# Valkenburg and Aachen



## Murano (Mar 22, 2006)

Have fallen for the Christmas market enticement.
and am going to visit Valkenburg and Aachen at the end of November / beginning of December. Going to http://www.campingdendriesch.nl and http://www.aachen-camping.de/ respectively.

Do you think it is necessary to book either, or just turn up ?

Dave


----------



## MikeCo (Jan 26, 2008)

We went to Valkenburg last year and if it's the site close to the town then it was fairly busy. Many of the pitches are difficult to get onto due to trees and narrow access roads, also quite a few of the pitches consisted of rubber matting laid over grass.
The market in the caves were alright but you will see the same stuff at your local garden centre.
We also went on the bus to Aachen but I would not rush back.
All in all it's a long way to travel on a concrete motorway.
In my opinion Brugges or Lille are a better bet.


----------



## peejay (May 10, 2005)

Hi Dave;

I don't know about Valkenburg but we visited the Aachen Stellplatz for the Xmas markets in Dec 2006 and had no problems.

==============================

Written request A:
Answer these questions using the forum thread on Valkenburg and Aachen:
(i) At what time of year does Murano plan to visit?
(ii) How did MikeCo get to Aachen?
(iii) When did peejay visit the Aachen Stellplatz?
Written request B:
List every town or city named in the forum thread on Valkenburg and Aachen.
Written request C:
From the forum thread, extract the passage that begins at the words "## MikeCo (Jan" and ends after "(May 10, 2005)".
The records that come next have no connection to the forum thread above.

Supplied material:

==============================

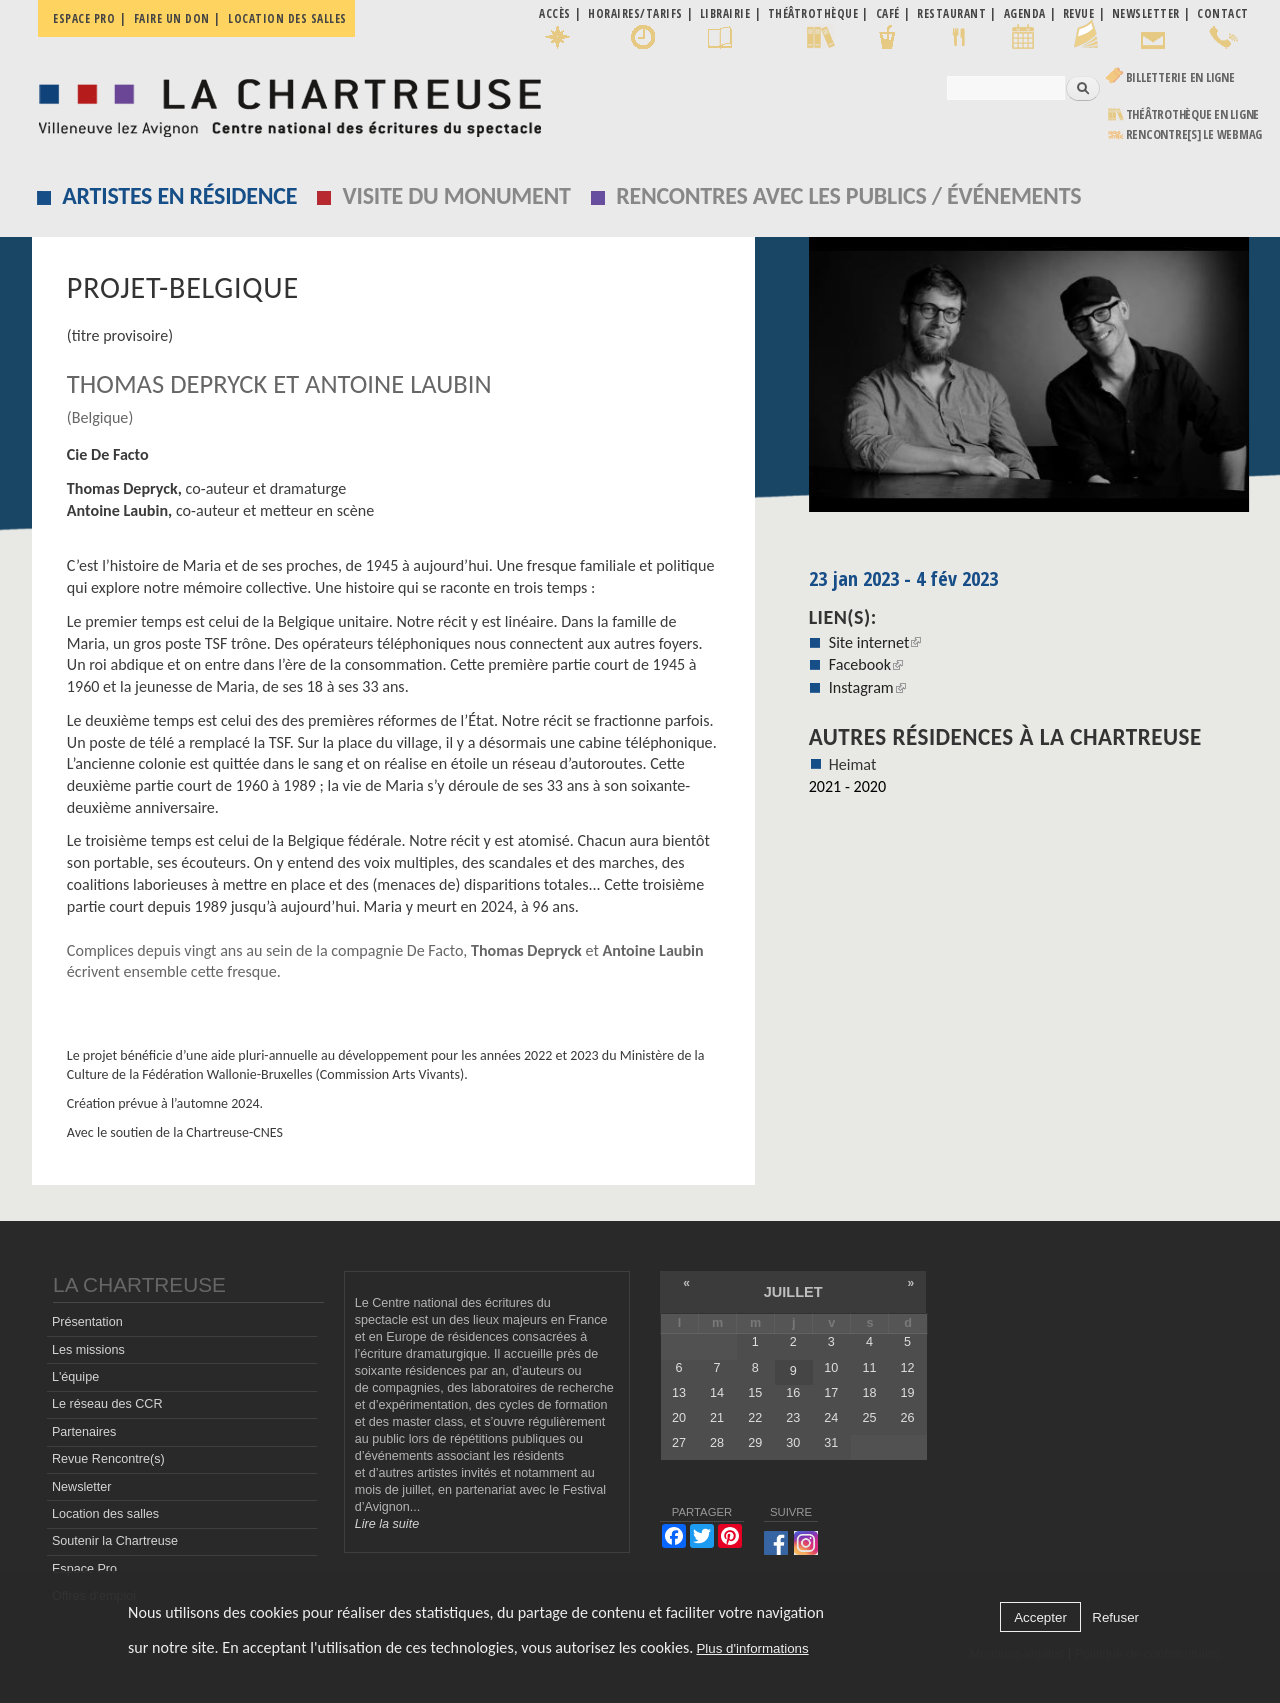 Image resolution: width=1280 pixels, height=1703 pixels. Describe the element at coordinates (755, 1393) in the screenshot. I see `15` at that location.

==============================

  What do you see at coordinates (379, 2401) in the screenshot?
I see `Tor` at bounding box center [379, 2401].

==============================

Complete answer A:
(i) At the end of November or beginning of December.
(ii) By bus.
(iii) In December 2006.

Complete answer B:
Valkenburg, Aachen, Brugges, Lille

Complete answer C:
## MikeCo (Jan 26, 2008)

We went to Valkenburg last year and if it's the site close to the town then it was fairly busy. Many of the pitches are difficult to get onto due to trees and narrow access roads, also quite a few of the pitches consisted of rubber matting laid over grass.
The market in the caves were alright but you will see the same stuff at your local garden centre.
We also went on the bus to Aachen but I would not rush back.
All in all it's a long way to travel on a concrete motorway.
In my opinion Brugges or Lille are a better bet.


----------



## peejay (May 10, 2005)